As a geometry teacher, I always felt that my student’s algebra skills were lacking. Since a student only needs to get half of the multiple choice questions correct to pass the Algebra Regents, I shouldn’t have been suprised. Does passing this test mean anything? Do students actually need any algebraic knowledge to pass the test?
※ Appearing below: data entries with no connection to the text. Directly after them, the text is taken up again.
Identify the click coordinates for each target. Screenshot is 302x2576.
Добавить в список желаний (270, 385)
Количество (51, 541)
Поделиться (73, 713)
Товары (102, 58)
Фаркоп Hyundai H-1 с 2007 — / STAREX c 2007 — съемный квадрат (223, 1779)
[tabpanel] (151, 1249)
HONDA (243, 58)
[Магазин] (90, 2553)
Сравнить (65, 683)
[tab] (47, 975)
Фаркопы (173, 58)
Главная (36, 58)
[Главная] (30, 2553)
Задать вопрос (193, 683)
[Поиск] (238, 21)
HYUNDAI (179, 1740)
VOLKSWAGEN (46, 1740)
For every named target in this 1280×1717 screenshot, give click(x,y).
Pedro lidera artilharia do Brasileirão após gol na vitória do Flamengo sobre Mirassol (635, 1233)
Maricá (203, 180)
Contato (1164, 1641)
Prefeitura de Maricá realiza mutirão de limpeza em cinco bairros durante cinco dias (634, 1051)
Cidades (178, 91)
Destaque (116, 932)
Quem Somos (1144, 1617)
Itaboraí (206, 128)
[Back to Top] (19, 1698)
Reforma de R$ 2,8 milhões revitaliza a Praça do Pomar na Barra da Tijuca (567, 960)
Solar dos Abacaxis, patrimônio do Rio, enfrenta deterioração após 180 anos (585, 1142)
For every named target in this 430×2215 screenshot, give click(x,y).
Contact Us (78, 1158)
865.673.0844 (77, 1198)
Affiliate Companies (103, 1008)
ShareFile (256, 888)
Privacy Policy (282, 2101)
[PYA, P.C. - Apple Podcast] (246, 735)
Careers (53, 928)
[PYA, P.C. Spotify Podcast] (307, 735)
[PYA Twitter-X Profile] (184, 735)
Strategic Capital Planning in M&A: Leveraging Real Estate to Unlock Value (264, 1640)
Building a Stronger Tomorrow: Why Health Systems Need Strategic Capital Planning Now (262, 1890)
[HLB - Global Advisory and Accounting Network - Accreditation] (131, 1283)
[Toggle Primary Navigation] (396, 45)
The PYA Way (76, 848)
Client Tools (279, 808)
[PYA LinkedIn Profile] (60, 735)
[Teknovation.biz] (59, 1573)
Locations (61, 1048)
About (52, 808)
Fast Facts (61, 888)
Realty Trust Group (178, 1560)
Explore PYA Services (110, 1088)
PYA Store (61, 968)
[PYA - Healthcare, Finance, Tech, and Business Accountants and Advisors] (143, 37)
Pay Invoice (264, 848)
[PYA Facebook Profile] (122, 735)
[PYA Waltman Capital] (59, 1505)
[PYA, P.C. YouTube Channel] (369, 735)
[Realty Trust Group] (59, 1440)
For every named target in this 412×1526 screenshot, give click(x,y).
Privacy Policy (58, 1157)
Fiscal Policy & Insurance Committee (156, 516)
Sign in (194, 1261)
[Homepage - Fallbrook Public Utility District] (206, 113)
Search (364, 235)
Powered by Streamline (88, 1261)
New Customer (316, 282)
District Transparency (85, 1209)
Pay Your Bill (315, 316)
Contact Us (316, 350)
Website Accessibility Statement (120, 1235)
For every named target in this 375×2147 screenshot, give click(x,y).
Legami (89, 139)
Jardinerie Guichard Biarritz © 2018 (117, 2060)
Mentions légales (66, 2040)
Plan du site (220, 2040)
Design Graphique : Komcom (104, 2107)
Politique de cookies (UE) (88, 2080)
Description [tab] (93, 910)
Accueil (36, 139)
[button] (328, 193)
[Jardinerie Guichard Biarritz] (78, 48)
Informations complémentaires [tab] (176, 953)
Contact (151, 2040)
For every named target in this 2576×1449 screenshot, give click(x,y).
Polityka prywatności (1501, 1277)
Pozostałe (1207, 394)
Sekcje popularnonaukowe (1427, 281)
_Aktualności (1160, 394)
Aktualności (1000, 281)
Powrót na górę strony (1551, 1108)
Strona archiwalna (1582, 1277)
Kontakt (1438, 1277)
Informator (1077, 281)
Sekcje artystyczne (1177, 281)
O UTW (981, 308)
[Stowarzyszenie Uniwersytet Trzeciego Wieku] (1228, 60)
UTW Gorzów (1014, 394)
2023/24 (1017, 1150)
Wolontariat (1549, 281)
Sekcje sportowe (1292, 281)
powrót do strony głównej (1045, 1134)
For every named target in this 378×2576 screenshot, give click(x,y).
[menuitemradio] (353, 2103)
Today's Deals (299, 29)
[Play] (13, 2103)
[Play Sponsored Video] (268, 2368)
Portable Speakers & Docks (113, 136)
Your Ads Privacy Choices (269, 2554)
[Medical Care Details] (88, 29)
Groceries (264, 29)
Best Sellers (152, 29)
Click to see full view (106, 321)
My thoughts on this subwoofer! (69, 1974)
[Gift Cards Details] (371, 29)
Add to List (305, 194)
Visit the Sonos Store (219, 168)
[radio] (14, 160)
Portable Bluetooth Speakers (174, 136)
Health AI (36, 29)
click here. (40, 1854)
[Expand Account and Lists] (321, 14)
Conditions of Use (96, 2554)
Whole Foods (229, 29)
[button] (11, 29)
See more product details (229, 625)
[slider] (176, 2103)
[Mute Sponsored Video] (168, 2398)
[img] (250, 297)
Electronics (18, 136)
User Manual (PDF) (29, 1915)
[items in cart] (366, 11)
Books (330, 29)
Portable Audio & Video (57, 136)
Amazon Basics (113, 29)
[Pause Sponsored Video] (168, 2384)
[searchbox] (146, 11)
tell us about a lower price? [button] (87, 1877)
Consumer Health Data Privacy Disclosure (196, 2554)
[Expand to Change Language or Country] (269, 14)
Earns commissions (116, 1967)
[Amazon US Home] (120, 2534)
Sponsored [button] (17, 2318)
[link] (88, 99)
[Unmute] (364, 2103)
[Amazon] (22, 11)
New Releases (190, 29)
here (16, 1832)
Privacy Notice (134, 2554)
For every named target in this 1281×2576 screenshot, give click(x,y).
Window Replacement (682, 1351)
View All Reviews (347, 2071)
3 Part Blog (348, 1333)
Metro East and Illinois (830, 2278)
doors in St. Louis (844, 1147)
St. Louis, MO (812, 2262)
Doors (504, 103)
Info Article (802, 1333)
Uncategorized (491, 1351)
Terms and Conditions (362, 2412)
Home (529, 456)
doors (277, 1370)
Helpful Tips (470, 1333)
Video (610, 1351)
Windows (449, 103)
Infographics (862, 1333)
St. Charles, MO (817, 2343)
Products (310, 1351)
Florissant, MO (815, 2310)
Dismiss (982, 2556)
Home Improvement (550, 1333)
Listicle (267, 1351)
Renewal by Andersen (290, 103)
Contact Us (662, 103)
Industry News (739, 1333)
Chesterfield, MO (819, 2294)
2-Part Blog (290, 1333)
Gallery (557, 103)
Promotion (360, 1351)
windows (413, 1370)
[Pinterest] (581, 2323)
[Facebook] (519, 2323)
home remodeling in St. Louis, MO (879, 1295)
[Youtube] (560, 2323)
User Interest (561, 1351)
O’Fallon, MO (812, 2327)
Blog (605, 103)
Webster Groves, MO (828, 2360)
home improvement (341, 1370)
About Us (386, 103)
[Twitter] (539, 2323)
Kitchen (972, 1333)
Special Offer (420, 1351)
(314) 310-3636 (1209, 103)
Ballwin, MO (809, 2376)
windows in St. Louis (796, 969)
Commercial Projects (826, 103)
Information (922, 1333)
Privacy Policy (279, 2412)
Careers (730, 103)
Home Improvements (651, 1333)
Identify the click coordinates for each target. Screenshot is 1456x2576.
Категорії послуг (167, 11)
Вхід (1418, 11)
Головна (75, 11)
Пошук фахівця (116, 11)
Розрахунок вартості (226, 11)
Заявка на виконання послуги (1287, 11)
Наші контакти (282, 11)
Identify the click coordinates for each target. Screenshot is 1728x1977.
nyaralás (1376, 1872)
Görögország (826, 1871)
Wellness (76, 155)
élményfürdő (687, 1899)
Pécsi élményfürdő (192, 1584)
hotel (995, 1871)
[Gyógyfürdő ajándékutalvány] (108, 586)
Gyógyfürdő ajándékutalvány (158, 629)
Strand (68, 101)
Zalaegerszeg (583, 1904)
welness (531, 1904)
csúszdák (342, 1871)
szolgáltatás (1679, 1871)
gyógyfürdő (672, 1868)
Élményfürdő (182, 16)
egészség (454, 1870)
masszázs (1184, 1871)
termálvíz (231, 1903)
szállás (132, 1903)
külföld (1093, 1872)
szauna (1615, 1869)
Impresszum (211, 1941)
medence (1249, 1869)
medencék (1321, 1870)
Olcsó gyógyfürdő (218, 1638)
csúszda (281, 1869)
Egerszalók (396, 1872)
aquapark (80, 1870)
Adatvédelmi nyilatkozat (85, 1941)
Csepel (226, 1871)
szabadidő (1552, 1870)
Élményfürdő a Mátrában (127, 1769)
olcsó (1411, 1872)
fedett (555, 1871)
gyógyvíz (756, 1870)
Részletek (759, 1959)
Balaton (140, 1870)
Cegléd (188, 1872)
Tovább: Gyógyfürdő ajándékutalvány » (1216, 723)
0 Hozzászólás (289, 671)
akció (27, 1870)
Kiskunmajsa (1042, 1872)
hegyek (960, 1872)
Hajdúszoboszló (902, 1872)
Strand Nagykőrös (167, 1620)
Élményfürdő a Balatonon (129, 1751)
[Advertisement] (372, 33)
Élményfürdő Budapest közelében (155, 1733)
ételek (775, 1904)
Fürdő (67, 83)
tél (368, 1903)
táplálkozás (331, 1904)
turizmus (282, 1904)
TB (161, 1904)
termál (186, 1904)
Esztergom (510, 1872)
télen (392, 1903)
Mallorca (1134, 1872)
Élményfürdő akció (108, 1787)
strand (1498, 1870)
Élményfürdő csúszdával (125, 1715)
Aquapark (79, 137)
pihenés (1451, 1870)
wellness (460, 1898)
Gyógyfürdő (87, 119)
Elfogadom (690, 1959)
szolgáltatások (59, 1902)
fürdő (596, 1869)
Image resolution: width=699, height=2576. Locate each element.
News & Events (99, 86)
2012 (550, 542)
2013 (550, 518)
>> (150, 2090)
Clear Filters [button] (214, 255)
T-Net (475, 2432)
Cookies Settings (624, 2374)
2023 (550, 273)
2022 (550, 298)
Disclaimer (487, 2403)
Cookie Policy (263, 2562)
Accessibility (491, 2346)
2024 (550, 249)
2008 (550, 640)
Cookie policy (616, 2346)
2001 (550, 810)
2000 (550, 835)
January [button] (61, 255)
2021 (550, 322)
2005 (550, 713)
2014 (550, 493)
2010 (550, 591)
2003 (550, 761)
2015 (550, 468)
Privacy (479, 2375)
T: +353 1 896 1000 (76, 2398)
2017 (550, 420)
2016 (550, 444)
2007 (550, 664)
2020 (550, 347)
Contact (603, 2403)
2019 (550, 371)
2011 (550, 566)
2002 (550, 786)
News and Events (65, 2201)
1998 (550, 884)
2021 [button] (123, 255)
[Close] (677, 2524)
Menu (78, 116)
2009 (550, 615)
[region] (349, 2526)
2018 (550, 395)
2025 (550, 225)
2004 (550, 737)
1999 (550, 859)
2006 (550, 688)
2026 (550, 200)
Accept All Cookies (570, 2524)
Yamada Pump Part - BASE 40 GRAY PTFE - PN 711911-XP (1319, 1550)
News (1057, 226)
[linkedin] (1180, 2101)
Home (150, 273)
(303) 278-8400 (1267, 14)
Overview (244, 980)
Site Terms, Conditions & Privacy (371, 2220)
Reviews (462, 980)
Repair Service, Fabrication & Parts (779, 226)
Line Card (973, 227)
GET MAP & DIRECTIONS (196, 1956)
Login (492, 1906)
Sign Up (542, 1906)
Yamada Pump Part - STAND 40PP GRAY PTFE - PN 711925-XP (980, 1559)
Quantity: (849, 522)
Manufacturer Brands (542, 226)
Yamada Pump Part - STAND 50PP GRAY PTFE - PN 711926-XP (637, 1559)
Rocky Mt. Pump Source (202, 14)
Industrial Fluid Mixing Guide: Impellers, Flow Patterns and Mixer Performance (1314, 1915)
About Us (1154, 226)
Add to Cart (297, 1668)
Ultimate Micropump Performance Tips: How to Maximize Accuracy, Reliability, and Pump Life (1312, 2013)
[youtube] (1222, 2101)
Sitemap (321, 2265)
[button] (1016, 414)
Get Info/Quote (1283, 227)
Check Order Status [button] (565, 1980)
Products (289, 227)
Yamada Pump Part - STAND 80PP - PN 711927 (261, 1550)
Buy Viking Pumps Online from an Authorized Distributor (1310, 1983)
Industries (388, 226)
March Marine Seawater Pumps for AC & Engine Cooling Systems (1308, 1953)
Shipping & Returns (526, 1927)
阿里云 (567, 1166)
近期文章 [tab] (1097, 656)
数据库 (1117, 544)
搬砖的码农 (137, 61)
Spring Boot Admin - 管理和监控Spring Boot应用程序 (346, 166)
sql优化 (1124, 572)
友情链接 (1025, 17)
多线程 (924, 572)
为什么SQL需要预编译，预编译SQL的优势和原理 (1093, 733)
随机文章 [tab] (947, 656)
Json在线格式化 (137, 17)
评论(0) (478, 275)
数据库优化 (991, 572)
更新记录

What if they just guessed on the multiple choice (leaving the free response blank), could they still pass?
I will generate 100,000 random multiple choice test responses and use the model to see if the student would pass the test.
ans_key <- c(algebra_df %>% filter(month=="January", year==15, question < 25) %>%
arrange(question) %>% select(answer))
r_mc <- c()
runs <- 100000
for(i in 1:runs){
comp <- data_frame(random_answers = sample(1:4, 24, replace = T),
key = unlist(ans_key))
comp$check <- comp$random_answers == comp$key
r_mc <- c(r_mc, sum(comp$check))
}
pred_values <- data_frame(r_mc=c(r_mc))
pred_values <- mutate(pred_values, final=-5.0972+27.4704*log(r_mc))
pred_values$final <- replace(pred_values$final, pred_values$final < 0, 0)
summary(pred_values)
## r_mc final
## Min. : 0 Min. : 0.00
## 1st Qu.: 5 1st Qu.:39.11
## Median : 6 Median :44.12
## Mean : 6 Mean :42.18
## 3rd Qu.: 7 3rd Qu.:48.36
## Max. :17 Max. :72.73
pv <- distinct(pred_values)
r <- ggplot(pv, aes(r_mc, final))
r <- r + geom_point()
r <- r + geom_abline(aes(slope=0, intercept=64.5, color="red"))
r <- r + xlab("Random Multiple Choice Correct") + ylab("Predicted Final Score")
r <- r + ggtitle("Random Algebra Regents Scores")
r <- r + ylim(0,100)
r
0.189%. So students should do a little bit of studying prior to the test if they expect to be successful!